Herbaceous Plants with Bulbs

Enter the world of botany with a quick overview that sheds some light on herbaceous plants with bulbs.

August 2018
By Katie Scott and Kathy Willis

botanicum-cover
Cover courtesy of Templar Company Limited

Botanicum (Big Picture Press, 2017) by Katie Scott and Kathy Willis is a scientific and artistic introduction to the world of botany. With vivid illustrations by Scott and descriptive text by Willis, a professor of Biodiversity at the University of Oxford and director of science at the Royal Botanic Gardens, the botanical guide is both educational and enjoyable. Scott is also the illustrator to a sister book, Animalium. The following excerpt discusses bulbs.

If you cut open an onion, you will see many different layers of fleshy material and, right in the middle, a pointed shoot. The outer layer is encased by a thin, paper-like skin. At the base are small, stringy roots. It is a tightly wrapped food parcel, a way of ensuring that the plant survives from one year to the next during periods of drought or cold.

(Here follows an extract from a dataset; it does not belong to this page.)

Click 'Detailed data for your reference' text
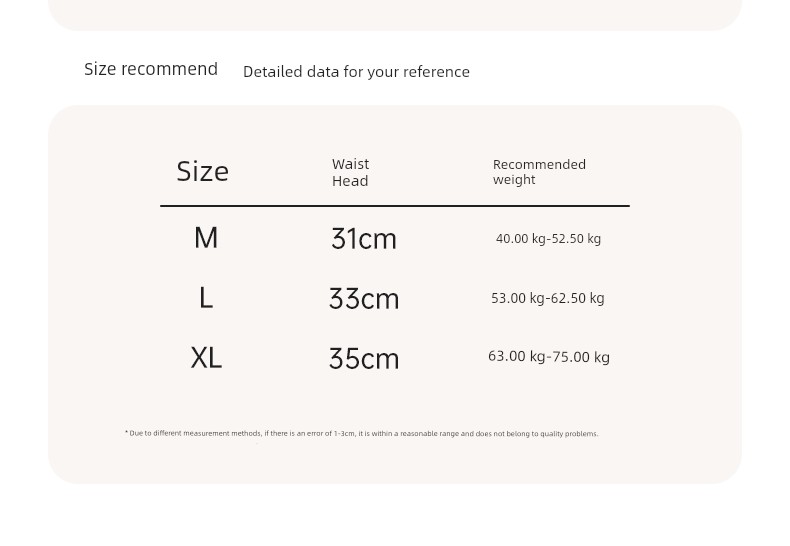click(356, 72)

The onion is a bulb. A bulb is an underground shoot surrounded by modified leaves (the layers). It will only grow if it is pointing upward in the ground. When the weather gets bad, the plant effectively goes into a kind of hibernation, or dormancy. The part of the plant sticking up above the ground dies. When the weather warms up or the rains arrive, the shoot grows through the bulb, up through the soil, and out of the earth. The first snowdrops, bluebells, crocuses, and daffodils poking their heads above ground are a familiar sign of spring in temperate regions, and these shoots are soon followed by their abundant flowers.